文献类型：期刊文献

英文题名：Resolving the detrimental interface in co-evaporated MAPbI(3) perovskite solar cells by hybrid growth method

作者：Xu, Haitao[1,2];Xu, Fuzong[2];Wang, Wenzhen[2];Zhu, Yanyan[2];Fang, Zebo[1];Yao, Bo[1];Hong, Feng[3];Cui, Jian[4];Xu, Fei[3];Xu, Run[2];Chen, Chun-Chao[5];Wang, Linjun[2]

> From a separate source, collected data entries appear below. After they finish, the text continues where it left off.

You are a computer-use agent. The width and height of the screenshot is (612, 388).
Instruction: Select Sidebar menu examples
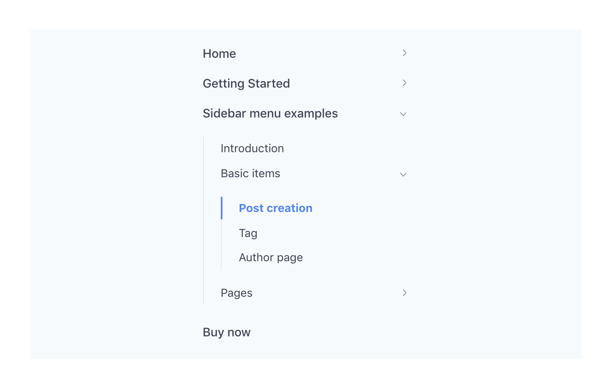(x=270, y=113)

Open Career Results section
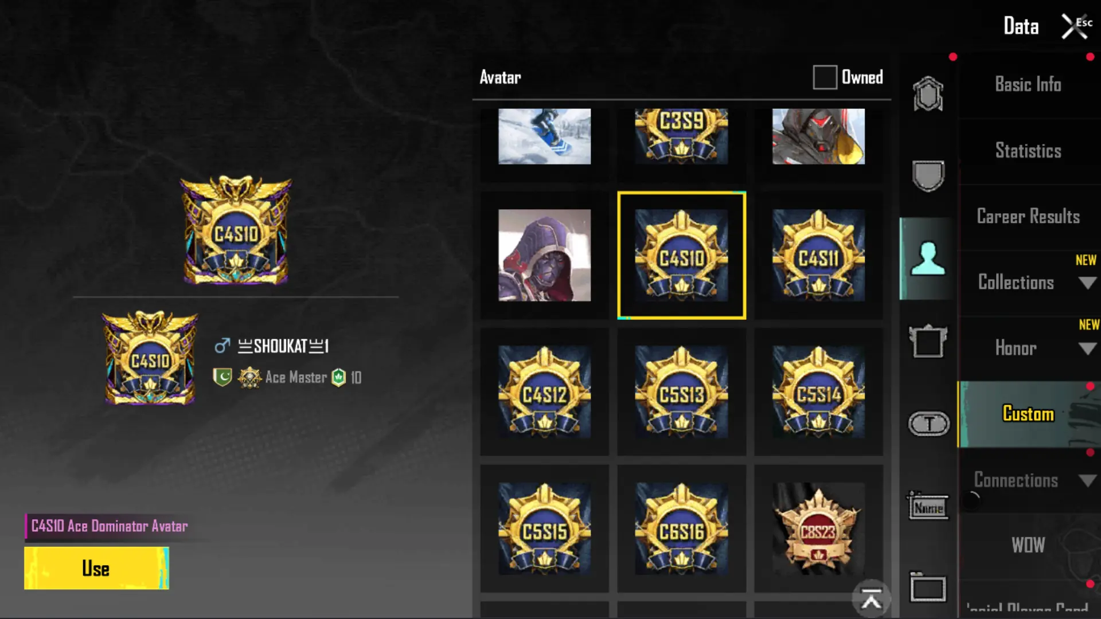[x=1028, y=217]
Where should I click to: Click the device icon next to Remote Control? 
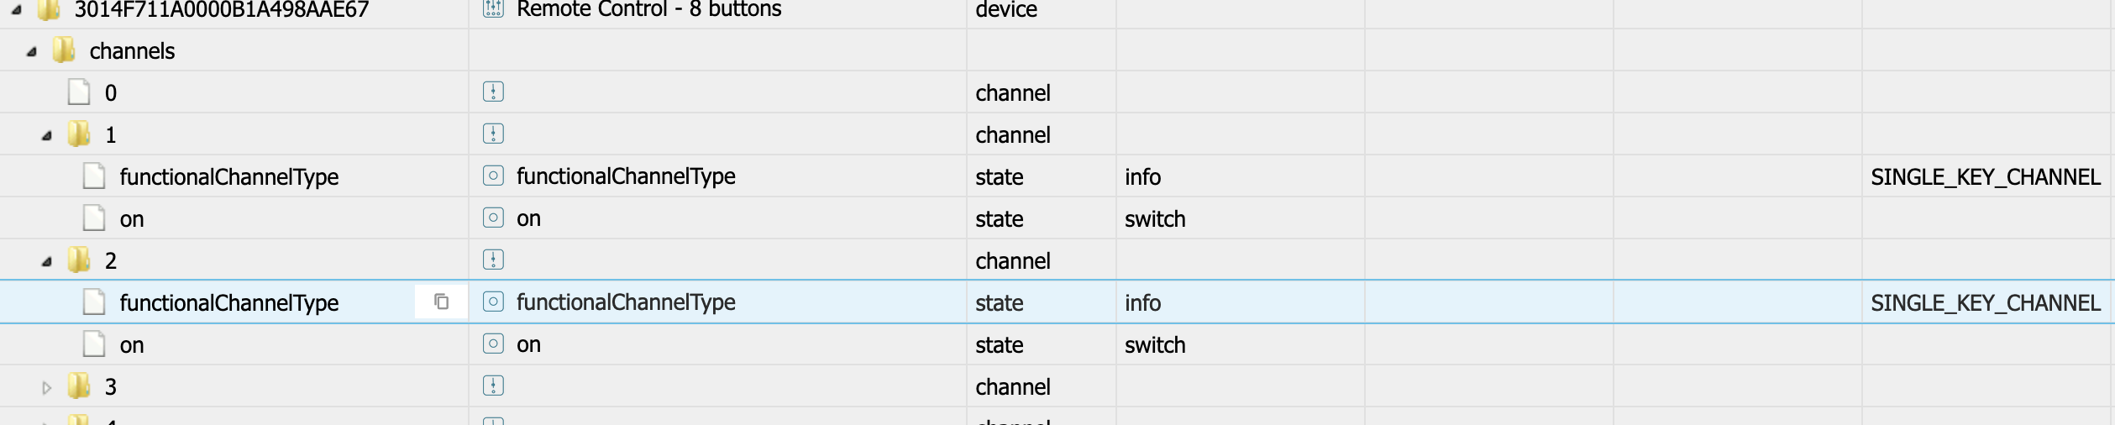coord(493,9)
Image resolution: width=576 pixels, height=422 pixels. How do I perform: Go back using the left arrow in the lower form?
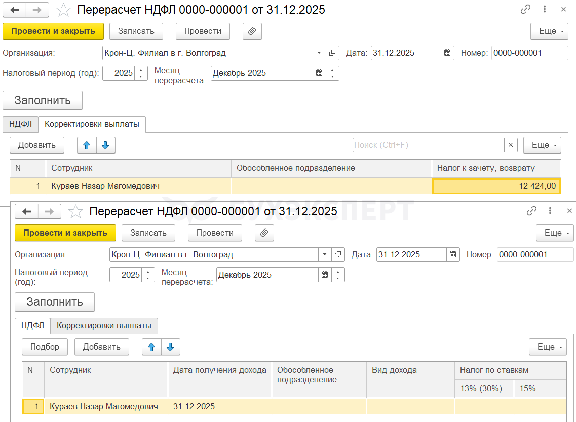pyautogui.click(x=27, y=211)
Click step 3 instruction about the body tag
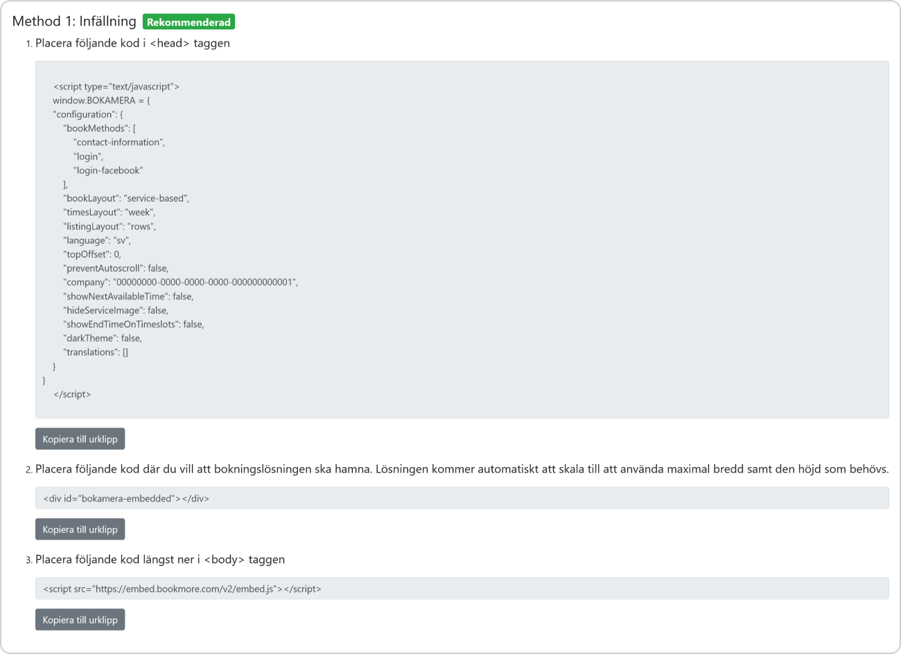This screenshot has width=901, height=654. 160,559
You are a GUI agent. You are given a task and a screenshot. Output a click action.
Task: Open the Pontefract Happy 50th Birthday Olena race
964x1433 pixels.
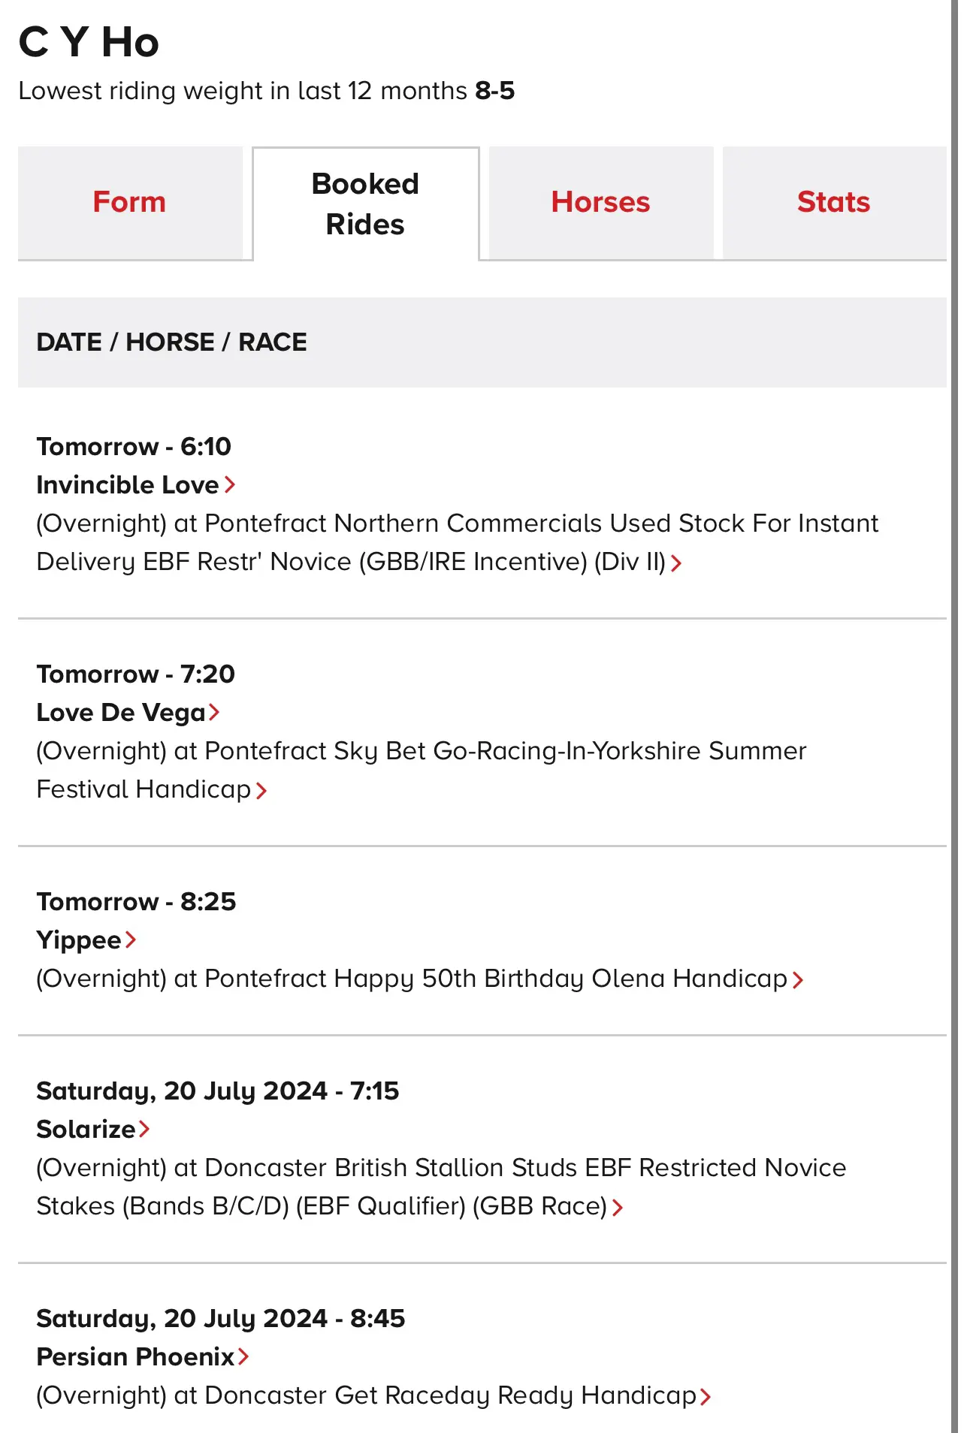point(412,979)
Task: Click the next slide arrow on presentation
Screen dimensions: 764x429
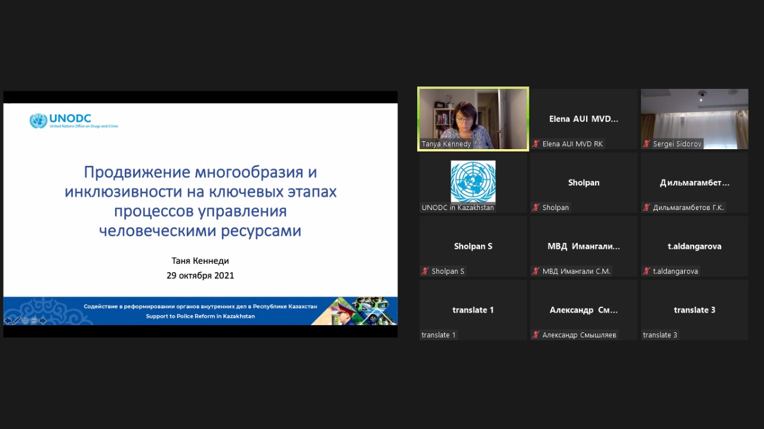Action: (43, 320)
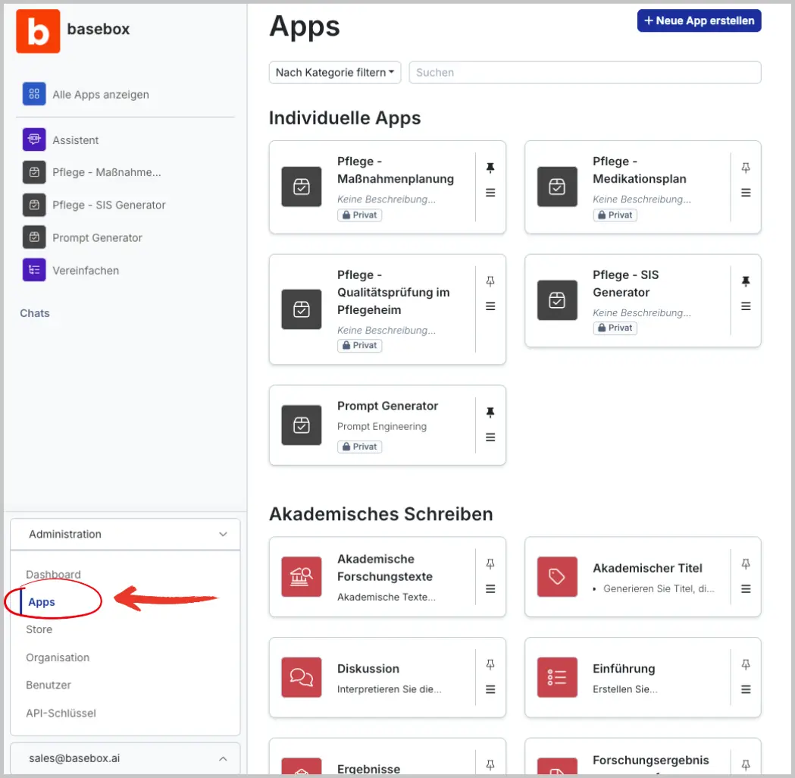
Task: Open Benutzer in the Administration menu
Action: (x=49, y=685)
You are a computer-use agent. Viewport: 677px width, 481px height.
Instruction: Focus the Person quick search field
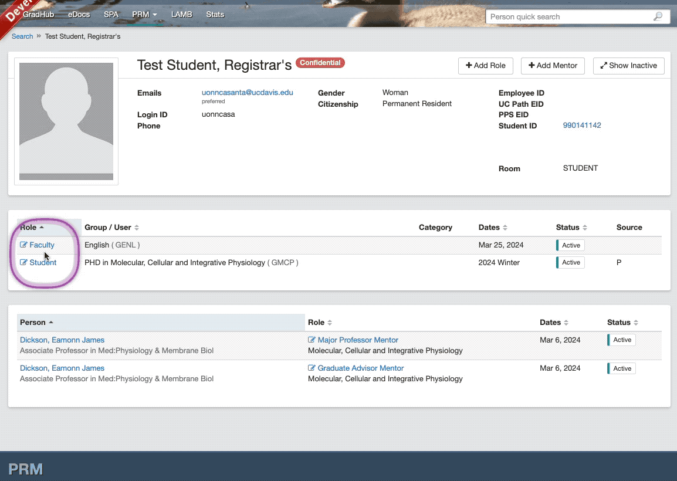click(566, 17)
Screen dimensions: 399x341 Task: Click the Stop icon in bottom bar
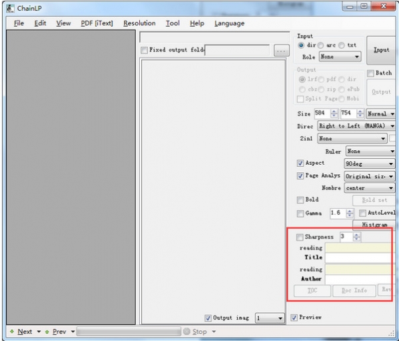coord(187,331)
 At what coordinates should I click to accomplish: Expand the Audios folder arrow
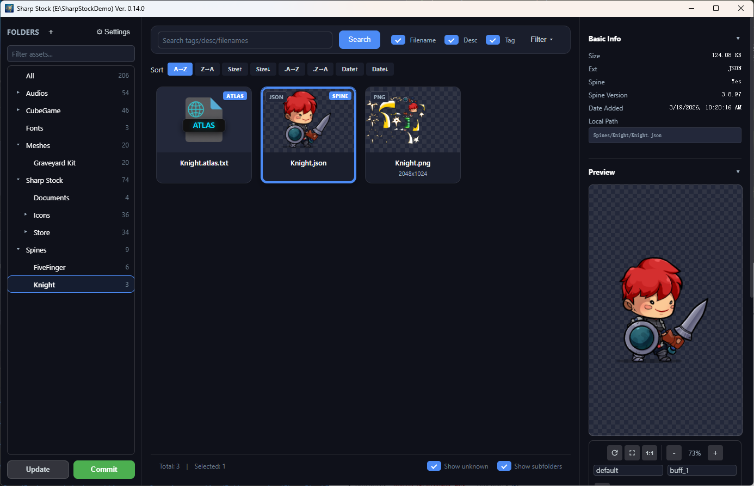tap(18, 93)
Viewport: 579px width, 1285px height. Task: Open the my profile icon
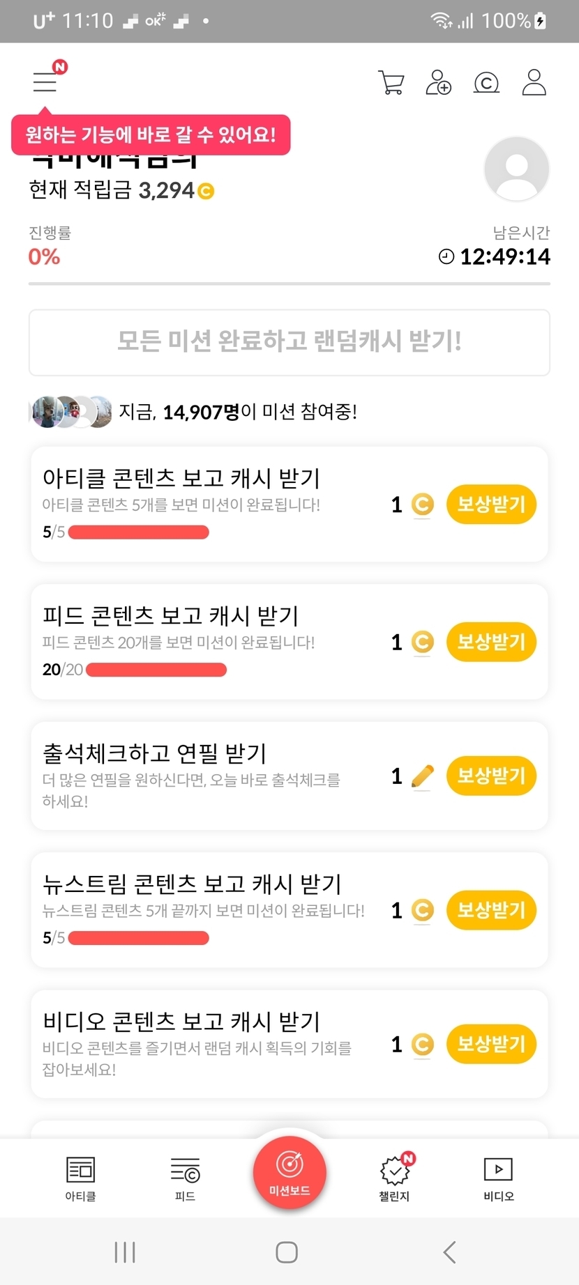tap(534, 82)
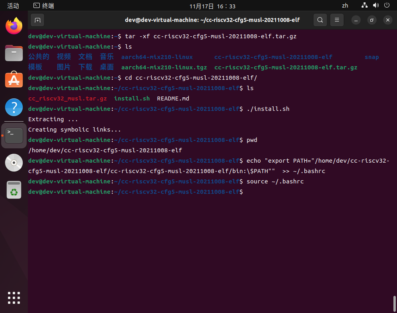Show all applications grid
Viewport: 397px width, 313px height.
pyautogui.click(x=14, y=298)
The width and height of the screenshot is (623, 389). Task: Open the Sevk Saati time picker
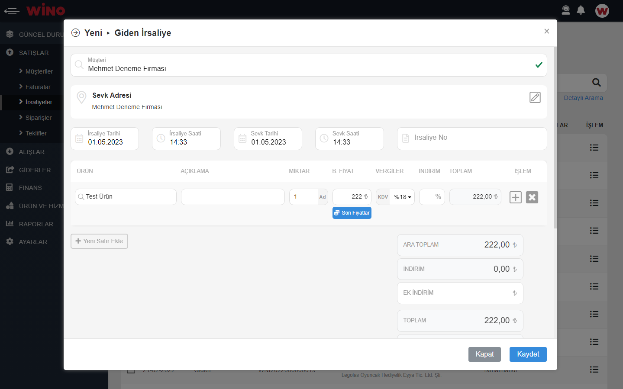click(349, 139)
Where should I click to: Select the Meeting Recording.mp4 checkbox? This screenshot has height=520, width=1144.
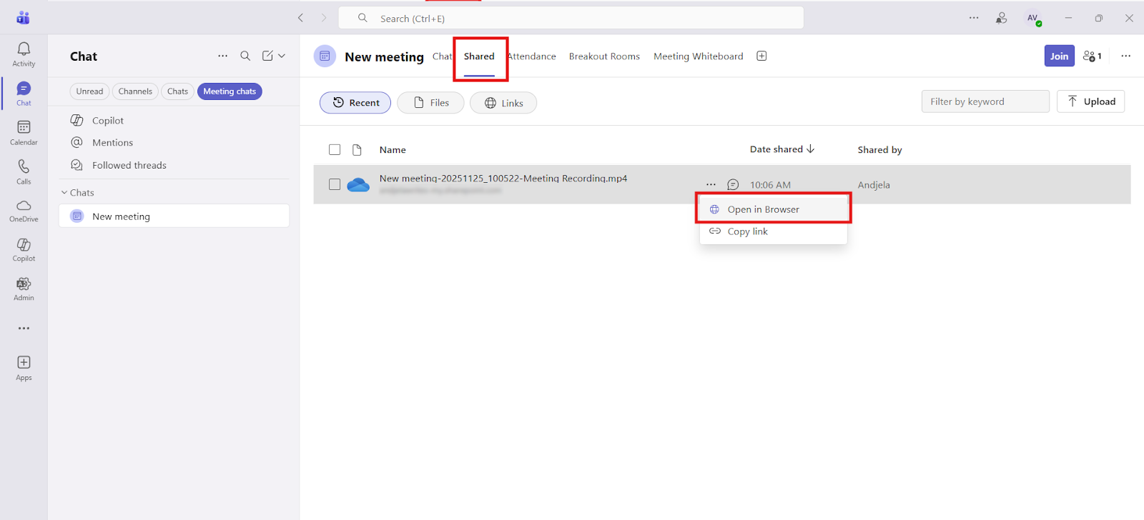pos(335,184)
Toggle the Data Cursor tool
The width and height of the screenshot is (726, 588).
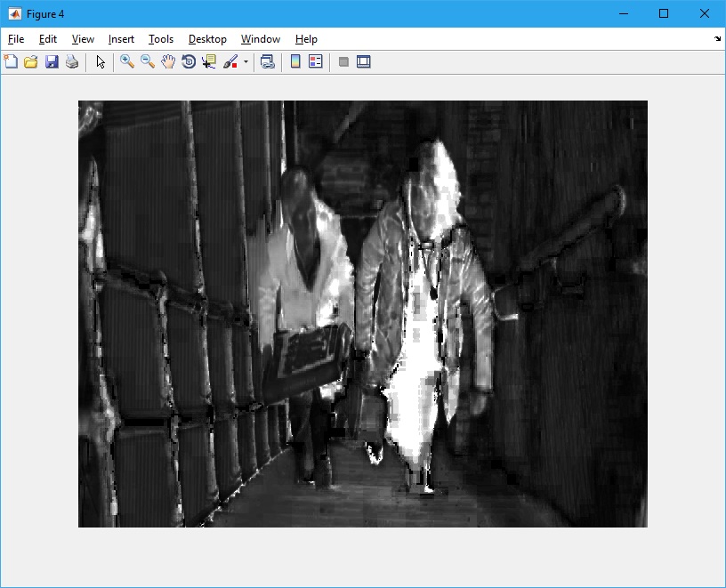pos(209,62)
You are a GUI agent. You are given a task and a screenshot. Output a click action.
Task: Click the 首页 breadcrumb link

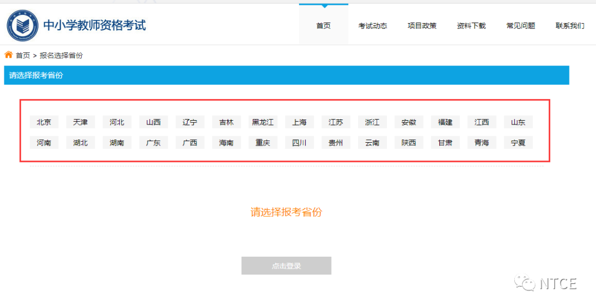(x=23, y=56)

机构：[1]Shaoxing Univ, Dept Phys, Shaoxing 312000, Peoples R China;[2]Shanghai Univ, Sch Mat Sci & Engn, Shanghai 200444, Peoples R China;[3]Shanghai Univ, Shanghai Key Lab High Temp Superconductors, Dept Phys, SHU Solar R&D Lab E, Shanghai 200444, Peoples R China;[4]Shaanxi Normal Univ, Sch Mat Sci & Engn, Inst Adv Energy Mat, Key Lab Appl Surface & Colloid Chem,Natl Minist E, Xian 710119, Shaanxi, Peoples R China;[5]Shanghai Jiao Tong Univ, Sch Mat Sci & Engn, State Key Lab Met Matrix Composites, Shanghai 200240, Peoples R China

年份：2019

卷号：69

起止页码：329

外文期刊名：ORGANIC ELECTRONICS

收录：SCI-EXPANDED(收录号：WOS:000466385800045)、、WOS

基金：This research was supported by the National Natural Science Foundation of China (Grant Nos. 51872186 and 51672172), the Zhejiang Provincial Natural Science Foundation (Grant No. LQ19F040002), the Scientific and Technical Plan Project of Shaoxing City (Grant No. 2017B70063), and the Natural Science Foundation of Shanghai (Grant Nos. 17LR1409600 and 15ZR1418700). The authors also thank Instrumental Analysis and Research Center of Shanghai University for XRD and SEM measurement.

语种：英文

外文关键词：Perovskite solar cell; Vacuum evaporation; Interface modification

外文摘要：Among various processing methods for growing perovskite thin layers, dual-source vacuum deposition was once regarded as the most economical and high throughput method. However, co-evaporation of MAI and PbI2 often leads to an inevitable PbI2 interfacial layer formed by the initial growth of evaporation resulting in a compromised efficiency of vacuum deposited MAPbI(3) solar cell. Here, two modified growth methods based on vacuum co-evaporation, namely solution-vacuum hybrid method (SVHM) and soaking-assistant fully-vacuum method (SAFVM), are developed to grow a completely converted MAPbI(3) perovskite layer at the interface prior to the co-evaporation of MAPbI(3) perovskite layer. Upon these two methods, the unwanted PbI2 layer can be removed from the interface resulting in much improved power conversion efficiency up to 14.35%. Our result shows that, while unwanted interfacial PbI2 layer is the main cause of low performing co-evaporated perovskite solar cell devices, by removing the PbI2 interfacial layer we can unlock the full potential of vacuum-based perovskite solar cells to industrial mass production.